I was on a call with IBM research this week talking about how IBM is deploying artificial intelligence (AI). The company remains one of the most knowledgeable vendors in their class.
Earlier this week, I was advising several governments at a conference that you should start with a vendor with substantial experience when looking at advanced technologies. This approach is so the vendor has learned on someone else’s dollar and not your own.
Let’s talk about what IBM said about their automation vision this week.
Learning Over Building
The typical approach to any technology deployment tends to lead with the product and let the customer figure out how to use it. This approach works when the products are mature, the buyer is knowledgeable, and the related risk is relatively low.
That isn’t the situation we have with AI. The technology is new, the vast majority of vendors in the market inexperienced with it, experienced internal practitioners are increasing but still below critical mass, and the technology has yet to reach its expected general-purpose maturity stage.
At least initially, until you build internal competence, this means that experience is the most important value in a vendor working to help you deploy AI. Their value is less about the hardware they offer and more about what they’ve learned about the limitations of the technology, the most successful approaches to deploy it, and how to avoid expensive problems commonly experienced by buyers.
One common problem is moving to deployment before the solution has been fully understood, resulting in a deployment failure.
More Learning, Less Building
IBM has focused on their effort in the IBM research organization that is storied in the market. IBM research remains one of the largest and best-funded private research organizations globally, and they have been working on and with AI for decades. They didn’t just focus on creating AI technology but were missioned to discover the most successful ways to provide, train, emulate, and deploy the final solution.

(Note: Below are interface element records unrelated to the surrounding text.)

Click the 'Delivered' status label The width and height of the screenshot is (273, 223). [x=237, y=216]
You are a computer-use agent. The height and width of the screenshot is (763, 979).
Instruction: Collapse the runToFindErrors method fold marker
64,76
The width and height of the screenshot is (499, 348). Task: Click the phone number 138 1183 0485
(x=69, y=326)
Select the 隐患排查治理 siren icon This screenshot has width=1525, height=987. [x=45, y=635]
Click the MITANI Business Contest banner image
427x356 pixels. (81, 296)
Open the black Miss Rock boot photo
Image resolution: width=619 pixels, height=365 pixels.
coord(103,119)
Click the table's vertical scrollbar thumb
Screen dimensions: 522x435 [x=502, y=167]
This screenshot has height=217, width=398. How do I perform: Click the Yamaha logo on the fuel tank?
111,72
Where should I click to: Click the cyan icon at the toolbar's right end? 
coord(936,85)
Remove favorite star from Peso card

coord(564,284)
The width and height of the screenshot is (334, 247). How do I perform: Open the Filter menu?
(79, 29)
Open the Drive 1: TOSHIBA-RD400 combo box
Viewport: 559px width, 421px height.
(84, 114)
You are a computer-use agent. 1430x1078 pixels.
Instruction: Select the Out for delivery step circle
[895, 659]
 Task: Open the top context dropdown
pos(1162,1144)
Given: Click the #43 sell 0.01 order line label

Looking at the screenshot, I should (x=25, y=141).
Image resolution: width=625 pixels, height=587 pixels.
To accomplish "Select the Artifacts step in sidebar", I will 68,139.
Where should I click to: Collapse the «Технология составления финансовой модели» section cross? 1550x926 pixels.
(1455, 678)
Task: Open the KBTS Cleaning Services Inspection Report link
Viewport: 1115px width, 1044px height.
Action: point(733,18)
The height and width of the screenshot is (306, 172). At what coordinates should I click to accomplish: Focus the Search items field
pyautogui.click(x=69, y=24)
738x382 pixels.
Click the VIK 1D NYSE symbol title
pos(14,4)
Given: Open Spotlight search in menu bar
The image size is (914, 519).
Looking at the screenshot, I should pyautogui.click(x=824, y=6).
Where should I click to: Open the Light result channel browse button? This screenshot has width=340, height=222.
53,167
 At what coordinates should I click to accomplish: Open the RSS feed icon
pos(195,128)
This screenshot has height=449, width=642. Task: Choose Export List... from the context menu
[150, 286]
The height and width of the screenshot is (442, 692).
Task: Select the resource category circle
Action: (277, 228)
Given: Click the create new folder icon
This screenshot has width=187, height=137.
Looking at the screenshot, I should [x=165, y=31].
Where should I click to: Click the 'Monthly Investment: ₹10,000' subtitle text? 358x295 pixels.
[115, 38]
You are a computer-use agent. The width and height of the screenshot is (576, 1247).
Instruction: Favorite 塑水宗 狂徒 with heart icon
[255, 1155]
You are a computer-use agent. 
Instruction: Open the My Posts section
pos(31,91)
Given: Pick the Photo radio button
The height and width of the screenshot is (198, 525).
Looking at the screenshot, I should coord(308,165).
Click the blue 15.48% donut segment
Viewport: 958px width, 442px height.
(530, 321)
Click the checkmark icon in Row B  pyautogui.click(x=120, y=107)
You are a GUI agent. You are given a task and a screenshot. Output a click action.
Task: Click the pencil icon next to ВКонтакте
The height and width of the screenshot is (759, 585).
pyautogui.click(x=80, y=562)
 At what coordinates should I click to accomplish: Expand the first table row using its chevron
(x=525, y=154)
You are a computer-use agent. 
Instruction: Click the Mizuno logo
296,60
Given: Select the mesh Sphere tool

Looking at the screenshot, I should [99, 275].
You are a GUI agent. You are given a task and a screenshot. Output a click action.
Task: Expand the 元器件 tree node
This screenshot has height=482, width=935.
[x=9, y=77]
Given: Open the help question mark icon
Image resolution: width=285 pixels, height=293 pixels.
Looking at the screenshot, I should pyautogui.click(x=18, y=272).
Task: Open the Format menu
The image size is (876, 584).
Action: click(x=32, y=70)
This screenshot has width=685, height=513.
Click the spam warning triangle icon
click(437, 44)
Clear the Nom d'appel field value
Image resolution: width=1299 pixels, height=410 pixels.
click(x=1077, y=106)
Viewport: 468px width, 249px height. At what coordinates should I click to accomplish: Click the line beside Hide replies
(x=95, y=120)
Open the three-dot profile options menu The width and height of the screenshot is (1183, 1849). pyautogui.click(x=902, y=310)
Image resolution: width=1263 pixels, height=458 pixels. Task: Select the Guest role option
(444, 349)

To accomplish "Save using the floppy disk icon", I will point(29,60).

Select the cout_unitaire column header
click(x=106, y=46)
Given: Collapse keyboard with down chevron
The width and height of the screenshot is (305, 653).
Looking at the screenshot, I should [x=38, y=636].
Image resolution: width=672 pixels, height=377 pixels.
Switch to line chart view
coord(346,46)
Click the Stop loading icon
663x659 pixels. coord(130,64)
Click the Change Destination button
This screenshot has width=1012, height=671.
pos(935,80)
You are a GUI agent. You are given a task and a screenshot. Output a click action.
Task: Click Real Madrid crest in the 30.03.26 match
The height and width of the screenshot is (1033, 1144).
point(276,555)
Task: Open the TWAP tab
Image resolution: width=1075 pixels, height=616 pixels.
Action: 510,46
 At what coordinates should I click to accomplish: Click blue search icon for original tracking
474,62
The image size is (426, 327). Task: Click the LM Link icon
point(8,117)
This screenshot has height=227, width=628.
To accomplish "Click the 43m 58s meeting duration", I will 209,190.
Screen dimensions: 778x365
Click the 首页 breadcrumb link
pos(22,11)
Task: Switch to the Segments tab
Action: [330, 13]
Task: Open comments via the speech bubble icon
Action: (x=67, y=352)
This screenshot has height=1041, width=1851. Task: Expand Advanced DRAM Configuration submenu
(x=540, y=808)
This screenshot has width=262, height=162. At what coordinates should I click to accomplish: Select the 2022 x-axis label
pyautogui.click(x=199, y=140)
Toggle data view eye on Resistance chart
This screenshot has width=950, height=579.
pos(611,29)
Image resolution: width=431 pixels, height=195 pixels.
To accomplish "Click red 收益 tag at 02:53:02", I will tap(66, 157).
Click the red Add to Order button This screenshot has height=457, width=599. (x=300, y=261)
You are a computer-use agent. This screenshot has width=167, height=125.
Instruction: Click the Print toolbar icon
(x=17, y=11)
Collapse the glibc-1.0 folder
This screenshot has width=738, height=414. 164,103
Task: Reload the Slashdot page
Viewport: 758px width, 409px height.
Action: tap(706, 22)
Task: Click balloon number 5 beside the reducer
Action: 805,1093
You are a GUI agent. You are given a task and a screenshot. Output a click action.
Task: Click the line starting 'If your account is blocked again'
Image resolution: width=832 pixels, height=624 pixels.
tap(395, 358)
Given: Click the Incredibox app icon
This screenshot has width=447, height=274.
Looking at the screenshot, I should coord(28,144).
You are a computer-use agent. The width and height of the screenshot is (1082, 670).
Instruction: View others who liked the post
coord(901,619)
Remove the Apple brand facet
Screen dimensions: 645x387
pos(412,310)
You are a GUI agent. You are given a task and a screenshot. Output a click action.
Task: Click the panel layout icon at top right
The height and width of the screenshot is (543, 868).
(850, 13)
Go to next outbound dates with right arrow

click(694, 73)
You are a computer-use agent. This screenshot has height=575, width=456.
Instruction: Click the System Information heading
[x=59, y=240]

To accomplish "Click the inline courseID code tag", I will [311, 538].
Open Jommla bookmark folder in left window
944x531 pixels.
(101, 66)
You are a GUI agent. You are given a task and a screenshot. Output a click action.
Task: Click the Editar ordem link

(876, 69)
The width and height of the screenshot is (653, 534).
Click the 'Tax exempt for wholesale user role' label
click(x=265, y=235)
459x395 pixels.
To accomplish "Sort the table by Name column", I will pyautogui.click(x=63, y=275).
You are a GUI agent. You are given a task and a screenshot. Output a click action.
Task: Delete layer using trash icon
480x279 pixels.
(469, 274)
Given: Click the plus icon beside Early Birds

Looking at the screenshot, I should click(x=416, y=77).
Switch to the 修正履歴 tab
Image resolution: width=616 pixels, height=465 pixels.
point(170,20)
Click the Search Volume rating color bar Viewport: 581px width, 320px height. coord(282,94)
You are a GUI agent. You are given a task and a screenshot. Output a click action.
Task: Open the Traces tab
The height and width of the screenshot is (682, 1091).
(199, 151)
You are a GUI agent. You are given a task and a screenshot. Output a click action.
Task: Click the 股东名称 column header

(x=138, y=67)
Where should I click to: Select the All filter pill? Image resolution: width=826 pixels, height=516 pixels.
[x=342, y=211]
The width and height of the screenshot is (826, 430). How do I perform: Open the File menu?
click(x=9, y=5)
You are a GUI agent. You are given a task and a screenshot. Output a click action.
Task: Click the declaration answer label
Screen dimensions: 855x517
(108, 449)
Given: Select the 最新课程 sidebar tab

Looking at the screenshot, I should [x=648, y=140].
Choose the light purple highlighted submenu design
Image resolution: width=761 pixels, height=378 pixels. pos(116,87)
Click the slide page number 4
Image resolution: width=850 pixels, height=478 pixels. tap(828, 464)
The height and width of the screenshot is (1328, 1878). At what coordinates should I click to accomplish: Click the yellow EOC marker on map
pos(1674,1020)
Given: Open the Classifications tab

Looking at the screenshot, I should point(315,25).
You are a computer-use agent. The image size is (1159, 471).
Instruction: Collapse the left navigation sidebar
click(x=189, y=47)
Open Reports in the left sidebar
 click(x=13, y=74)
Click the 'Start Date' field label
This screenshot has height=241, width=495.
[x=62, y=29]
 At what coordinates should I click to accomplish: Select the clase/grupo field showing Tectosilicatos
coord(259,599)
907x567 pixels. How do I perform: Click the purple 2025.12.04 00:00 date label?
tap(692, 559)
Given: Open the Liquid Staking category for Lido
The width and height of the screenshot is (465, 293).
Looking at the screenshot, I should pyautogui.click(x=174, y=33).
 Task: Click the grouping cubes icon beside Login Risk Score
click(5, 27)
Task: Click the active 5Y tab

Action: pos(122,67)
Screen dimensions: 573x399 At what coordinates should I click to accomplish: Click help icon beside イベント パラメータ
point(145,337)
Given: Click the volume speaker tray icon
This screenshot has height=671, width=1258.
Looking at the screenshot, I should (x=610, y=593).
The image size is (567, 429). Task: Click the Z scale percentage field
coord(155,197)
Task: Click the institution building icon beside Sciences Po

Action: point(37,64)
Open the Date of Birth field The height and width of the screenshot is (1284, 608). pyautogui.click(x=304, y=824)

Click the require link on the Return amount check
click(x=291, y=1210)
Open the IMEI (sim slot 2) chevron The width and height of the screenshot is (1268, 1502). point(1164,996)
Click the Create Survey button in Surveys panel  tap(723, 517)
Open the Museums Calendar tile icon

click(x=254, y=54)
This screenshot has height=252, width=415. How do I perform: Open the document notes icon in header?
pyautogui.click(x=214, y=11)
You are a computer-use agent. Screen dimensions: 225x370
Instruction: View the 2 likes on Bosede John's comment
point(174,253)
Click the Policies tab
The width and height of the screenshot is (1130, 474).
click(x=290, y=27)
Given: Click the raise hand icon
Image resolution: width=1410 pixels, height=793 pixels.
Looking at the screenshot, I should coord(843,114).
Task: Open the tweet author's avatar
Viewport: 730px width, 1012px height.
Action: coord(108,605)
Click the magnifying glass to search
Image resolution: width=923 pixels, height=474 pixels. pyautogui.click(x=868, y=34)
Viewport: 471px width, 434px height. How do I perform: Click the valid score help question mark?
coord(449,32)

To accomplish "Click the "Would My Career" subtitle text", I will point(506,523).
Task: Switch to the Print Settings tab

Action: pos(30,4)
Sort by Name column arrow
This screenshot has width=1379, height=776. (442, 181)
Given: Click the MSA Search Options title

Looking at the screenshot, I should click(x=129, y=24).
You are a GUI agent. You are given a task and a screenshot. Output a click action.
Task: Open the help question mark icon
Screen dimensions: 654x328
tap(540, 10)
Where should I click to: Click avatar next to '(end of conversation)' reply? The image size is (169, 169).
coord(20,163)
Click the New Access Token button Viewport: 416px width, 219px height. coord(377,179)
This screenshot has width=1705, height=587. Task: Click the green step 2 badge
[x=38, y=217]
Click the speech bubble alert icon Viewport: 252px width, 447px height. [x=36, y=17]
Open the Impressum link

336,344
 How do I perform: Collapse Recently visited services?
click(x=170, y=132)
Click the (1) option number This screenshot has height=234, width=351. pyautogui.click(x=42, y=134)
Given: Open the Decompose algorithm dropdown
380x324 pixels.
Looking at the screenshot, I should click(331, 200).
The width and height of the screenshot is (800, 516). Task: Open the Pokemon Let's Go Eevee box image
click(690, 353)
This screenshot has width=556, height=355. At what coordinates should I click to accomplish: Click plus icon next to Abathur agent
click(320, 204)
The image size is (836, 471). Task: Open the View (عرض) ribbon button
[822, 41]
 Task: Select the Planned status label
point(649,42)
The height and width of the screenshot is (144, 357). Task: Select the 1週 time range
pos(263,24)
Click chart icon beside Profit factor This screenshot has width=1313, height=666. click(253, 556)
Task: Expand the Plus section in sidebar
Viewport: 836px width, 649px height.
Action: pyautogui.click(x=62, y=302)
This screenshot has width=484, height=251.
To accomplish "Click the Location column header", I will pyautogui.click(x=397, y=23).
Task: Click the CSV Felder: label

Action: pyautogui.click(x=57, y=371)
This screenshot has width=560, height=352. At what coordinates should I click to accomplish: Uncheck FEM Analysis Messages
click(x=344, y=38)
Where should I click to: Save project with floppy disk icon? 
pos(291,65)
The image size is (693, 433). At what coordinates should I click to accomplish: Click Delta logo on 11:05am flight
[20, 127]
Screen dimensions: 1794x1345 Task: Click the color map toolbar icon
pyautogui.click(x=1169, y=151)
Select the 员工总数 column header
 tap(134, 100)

One of the interesting comments that came out of the presentation this week was that you need to focus more on learning about the problem than building the solution. This focus on understanding the problem you are attempting to solve with AI is critical to successfully deploying a solution.
With initial AI deployments, buyers of the technology were shocked to learn that the hardware cost was trivial when taken against the cost of the training necessary to get it to work. If the problem isn’t adequately analyzed, then the training will be inadequate and the solution much more likely to fail.
Currently, the predominant problem that AIs are being asked to address is pulling information from unstructured data. This data flows in at ever more significant volumes as cameras and other sensors are brought online in our ever more Internet of Things (IoT)-driven world.
But even here, arguably before the first sensor is placed in the solution, issues, like compatibility, interoperability, assuring the reliability of the data and thinking through what the need is to make sure the sensors are capturing the critical data, all need to be determined to avoid a later problem with the result. And the goal of assuming the timeliness and accuracy of the information provided with the least human involvement should be built into the plan long before the hardware is specified and purchased.
IBM still stands out in terms of experienced AI providers for enterprise-class deployments.
Yes, they have Watson, but their actual value is their decades of experience building and deploying AI systems. They may initially seem expensive, but the cost of a failed AI project is mostly waste and the embarrassment of needing to start over or massively reinvest in the project to correct the problems resulting from poor planning. What IBM brings to the table is the aim that this won’t be your result if you use them. Their benefit is to help you build up your own core AI expertise, so, eventually, you roll out solutions like this with your experience guarding against failure.
In the end, IBM’s value isn’t their hardware or software. It is their experience, experience that forms the basis to help your AI deployment do what was intended and not become a costly embarrassment.